O número inicial de mortos é de 20, um número provisório que provavelmente aumentará devido ao número de desaparecidos, que ainda está sendo apurado enquanto as buscas continuam entre os escombros das casas destruídas pela fúria dos ventos associados à tempestade. O ciclone também deixou um grande número de moradores feridos na cidade, que tem uma população de aproximadamente 400.000 habitantes.
Os esforços de resgate e a entrega de ajuda humanitária aos afetados pelas enchentes que se acumularam durante horas de chuvas torrenciais continuam, segundo moradores.
Como é típico todos os anos, o ciclone seguirá seu curso pelo Canal de Moçambique, a via navegável que separa esta ilha do continente africano.
O desastre é uma possibilidade sombria que atinge esta nação insular, uma das mais pobres do mundo, como seu primeiro alvo a cada temporada de furacões.

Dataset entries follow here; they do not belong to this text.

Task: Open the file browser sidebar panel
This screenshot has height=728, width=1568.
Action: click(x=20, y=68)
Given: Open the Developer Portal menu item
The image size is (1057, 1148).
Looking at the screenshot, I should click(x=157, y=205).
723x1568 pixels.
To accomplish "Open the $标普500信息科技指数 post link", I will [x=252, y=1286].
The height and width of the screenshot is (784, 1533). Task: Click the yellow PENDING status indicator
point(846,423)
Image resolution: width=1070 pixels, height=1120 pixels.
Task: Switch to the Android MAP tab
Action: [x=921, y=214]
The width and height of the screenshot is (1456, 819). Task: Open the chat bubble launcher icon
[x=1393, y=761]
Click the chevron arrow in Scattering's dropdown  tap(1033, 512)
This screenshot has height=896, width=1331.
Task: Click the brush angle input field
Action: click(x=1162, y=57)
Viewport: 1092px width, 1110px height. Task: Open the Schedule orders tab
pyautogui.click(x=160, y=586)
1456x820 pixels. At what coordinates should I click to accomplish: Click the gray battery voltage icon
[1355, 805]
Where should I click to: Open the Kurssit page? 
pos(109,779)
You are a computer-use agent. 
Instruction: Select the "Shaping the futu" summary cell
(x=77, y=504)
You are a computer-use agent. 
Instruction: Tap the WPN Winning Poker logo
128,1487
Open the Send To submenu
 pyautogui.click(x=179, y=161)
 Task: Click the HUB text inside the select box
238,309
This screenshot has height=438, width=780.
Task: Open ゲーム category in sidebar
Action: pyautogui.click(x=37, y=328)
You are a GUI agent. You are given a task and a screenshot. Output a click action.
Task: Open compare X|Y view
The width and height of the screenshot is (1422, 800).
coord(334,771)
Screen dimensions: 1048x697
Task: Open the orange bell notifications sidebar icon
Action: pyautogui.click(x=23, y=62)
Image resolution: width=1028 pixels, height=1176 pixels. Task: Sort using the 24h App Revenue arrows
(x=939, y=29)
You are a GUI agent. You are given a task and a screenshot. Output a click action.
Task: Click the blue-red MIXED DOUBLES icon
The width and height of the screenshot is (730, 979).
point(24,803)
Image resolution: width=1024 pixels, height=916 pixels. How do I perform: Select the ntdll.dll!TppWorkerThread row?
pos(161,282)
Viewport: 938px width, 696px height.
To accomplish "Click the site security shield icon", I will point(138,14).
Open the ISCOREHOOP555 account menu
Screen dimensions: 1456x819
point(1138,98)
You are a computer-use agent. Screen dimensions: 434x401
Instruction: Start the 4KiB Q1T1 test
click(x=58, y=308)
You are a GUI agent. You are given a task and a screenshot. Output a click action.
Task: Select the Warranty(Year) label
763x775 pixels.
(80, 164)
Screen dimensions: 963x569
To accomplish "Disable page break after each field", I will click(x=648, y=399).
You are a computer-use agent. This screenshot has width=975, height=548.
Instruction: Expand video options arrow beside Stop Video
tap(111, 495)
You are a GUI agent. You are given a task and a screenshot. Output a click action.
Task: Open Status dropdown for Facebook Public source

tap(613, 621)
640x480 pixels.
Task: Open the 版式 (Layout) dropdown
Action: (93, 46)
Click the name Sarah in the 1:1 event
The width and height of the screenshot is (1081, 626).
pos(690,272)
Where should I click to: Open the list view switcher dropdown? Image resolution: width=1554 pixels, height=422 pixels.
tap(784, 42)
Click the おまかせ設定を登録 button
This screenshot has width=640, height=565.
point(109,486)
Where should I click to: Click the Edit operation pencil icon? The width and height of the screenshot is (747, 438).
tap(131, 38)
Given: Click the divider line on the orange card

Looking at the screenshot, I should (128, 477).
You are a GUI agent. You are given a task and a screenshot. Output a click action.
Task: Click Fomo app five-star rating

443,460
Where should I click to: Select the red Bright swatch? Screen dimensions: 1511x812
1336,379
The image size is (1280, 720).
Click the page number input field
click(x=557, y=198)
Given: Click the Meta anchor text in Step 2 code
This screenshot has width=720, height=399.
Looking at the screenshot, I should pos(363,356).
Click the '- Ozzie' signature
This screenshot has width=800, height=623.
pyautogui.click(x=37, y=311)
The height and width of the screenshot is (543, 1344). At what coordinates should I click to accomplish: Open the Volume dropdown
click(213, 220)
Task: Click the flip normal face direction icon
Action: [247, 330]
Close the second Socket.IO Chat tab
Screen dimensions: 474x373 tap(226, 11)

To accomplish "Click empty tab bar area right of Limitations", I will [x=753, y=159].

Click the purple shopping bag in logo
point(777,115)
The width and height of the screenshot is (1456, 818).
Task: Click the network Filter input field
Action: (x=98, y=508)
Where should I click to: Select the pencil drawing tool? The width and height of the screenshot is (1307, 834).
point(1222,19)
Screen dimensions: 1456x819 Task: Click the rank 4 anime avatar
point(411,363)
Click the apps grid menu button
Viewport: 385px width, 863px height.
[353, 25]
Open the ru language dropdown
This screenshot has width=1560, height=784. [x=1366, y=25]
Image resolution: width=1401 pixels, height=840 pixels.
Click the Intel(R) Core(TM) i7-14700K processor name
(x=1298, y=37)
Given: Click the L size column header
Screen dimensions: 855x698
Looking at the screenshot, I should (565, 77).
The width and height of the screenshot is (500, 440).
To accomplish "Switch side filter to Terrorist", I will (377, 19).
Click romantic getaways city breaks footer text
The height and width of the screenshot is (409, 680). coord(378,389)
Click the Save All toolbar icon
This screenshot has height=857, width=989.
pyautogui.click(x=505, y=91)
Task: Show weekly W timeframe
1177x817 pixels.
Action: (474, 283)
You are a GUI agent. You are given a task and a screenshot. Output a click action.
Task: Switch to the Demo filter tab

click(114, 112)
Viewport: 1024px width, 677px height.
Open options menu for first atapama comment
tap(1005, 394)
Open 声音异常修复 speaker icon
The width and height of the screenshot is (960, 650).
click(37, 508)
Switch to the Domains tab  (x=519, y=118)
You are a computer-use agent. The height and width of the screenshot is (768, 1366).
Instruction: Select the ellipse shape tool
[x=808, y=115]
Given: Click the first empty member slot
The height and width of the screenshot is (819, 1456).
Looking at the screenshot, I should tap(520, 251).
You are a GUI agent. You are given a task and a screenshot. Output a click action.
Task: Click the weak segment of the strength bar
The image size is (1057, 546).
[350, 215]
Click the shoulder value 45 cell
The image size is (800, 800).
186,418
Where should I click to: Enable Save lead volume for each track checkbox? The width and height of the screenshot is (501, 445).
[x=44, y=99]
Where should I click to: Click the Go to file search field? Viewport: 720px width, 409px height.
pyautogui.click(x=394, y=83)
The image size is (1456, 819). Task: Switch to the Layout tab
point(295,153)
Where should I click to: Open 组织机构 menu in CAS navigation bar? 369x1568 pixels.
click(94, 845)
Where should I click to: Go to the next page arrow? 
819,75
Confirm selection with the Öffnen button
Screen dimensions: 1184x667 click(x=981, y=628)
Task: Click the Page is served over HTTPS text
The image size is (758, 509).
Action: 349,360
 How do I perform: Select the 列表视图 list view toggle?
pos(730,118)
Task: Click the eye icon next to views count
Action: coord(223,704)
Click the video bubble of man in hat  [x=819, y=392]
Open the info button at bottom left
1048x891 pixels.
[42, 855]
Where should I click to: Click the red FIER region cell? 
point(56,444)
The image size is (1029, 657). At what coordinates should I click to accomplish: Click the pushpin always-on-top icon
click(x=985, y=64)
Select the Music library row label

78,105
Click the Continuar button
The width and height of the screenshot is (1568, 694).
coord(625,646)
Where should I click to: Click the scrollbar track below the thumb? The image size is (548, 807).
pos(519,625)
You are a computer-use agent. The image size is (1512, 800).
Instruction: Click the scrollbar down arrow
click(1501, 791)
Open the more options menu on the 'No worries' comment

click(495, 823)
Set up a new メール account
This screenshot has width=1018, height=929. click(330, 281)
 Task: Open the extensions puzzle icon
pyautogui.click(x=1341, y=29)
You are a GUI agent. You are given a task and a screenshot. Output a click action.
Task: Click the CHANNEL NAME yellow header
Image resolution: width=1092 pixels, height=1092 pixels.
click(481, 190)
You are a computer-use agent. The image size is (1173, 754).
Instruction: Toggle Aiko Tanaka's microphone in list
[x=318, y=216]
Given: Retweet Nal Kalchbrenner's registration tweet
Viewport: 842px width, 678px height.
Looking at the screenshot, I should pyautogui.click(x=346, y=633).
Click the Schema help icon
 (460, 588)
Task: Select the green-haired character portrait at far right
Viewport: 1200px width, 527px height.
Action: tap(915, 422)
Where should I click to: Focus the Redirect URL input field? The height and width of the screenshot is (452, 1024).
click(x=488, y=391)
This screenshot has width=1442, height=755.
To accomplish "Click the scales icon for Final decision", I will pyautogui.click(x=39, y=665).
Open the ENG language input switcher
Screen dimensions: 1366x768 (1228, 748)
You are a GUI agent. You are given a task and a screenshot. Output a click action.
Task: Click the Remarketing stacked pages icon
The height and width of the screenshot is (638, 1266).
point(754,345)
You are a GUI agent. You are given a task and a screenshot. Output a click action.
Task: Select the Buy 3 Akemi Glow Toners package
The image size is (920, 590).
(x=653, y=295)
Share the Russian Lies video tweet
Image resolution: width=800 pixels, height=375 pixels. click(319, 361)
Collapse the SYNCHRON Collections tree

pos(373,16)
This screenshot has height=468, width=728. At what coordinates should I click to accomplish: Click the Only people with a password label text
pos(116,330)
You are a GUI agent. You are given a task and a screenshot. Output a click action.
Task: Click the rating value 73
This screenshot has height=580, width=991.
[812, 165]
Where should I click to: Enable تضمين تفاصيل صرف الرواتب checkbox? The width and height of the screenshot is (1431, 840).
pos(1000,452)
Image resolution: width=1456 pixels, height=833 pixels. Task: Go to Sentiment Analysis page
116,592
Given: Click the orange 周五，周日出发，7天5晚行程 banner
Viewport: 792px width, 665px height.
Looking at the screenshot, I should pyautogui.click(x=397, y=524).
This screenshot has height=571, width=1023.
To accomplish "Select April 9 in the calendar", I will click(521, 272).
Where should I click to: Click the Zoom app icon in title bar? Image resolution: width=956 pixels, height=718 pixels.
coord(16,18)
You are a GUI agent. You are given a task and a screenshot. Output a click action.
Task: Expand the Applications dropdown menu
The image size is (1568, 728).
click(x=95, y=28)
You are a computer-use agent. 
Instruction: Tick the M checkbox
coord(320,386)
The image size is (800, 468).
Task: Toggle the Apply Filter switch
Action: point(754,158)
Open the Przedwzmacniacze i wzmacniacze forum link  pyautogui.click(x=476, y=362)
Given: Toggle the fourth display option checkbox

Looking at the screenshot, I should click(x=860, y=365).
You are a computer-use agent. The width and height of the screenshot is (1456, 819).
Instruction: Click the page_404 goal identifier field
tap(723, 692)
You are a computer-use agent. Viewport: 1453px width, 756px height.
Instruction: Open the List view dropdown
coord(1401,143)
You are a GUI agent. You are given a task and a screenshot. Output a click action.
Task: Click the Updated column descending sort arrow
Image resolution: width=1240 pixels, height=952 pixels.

Os ciclones do Pacífico estão se tornando cada vez mais destrutivos como consequência das mudanças climáticas causadas pela emissão excessiva de gases de efeito estufa, principalmente pelas economias dos países industrializados da Europa Ocidental e dos Estados Unidos, cujos sucessivos governos se recusam a adotar medidas radicais para reverter a catástrofe.